[Start of section]
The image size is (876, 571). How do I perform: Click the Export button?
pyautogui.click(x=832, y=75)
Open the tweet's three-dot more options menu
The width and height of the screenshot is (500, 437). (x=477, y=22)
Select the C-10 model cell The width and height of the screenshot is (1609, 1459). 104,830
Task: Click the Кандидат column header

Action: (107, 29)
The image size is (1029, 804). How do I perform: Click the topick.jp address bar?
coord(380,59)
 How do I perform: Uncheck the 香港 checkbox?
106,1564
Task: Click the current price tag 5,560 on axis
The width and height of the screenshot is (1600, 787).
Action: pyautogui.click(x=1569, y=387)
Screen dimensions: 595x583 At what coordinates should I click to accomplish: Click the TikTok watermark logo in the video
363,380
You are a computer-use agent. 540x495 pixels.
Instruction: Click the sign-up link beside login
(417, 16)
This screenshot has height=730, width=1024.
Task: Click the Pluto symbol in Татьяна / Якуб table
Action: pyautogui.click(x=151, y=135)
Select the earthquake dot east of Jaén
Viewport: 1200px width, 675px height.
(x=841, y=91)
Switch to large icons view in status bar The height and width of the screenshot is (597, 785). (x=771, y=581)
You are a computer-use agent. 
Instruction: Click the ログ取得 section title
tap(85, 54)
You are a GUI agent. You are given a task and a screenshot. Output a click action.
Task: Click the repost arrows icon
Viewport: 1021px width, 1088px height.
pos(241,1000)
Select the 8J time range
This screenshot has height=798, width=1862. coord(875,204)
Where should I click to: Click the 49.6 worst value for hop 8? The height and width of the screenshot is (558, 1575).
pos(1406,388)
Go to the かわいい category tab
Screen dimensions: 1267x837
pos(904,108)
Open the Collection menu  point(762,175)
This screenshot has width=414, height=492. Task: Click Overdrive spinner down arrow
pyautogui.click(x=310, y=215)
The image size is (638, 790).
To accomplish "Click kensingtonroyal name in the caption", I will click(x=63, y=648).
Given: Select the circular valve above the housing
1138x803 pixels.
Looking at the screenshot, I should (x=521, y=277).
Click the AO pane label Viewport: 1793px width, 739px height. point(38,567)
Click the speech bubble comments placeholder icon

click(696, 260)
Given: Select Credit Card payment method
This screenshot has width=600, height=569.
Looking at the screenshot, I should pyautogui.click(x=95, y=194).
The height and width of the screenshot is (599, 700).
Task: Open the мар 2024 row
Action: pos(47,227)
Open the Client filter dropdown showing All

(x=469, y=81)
[End of section]
WHAT TO PRODUCE:
What do the lines above say from the one containing "Instruction: Click the ログ取得 section title" down to the one containing "Given: Select the"? Return them exactly, both end lines included, and only them.

REPLY TO THE TASK:
Instruction: Click the ログ取得 section title
tap(85, 54)
You are a GUI agent. You are given a task and a screenshot. Output a click action.
Task: Click the repost arrows icon
Viewport: 1021px width, 1088px height.
pos(241,1000)
Select the 8J time range
This screenshot has height=798, width=1862. coord(875,204)
Where should I click to: Click the 49.6 worst value for hop 8? The height and width of the screenshot is (558, 1575).
pos(1406,388)
Go to the かわいい category tab
Screen dimensions: 1267x837
pos(904,108)
Open the Collection menu  point(762,175)
This screenshot has width=414, height=492. Task: Click Overdrive spinner down arrow
pyautogui.click(x=310, y=215)
The image size is (638, 790).
To accomplish "Click kensingtonroyal name in the caption", I will click(x=63, y=648).
Given: Select the circular valve above the housing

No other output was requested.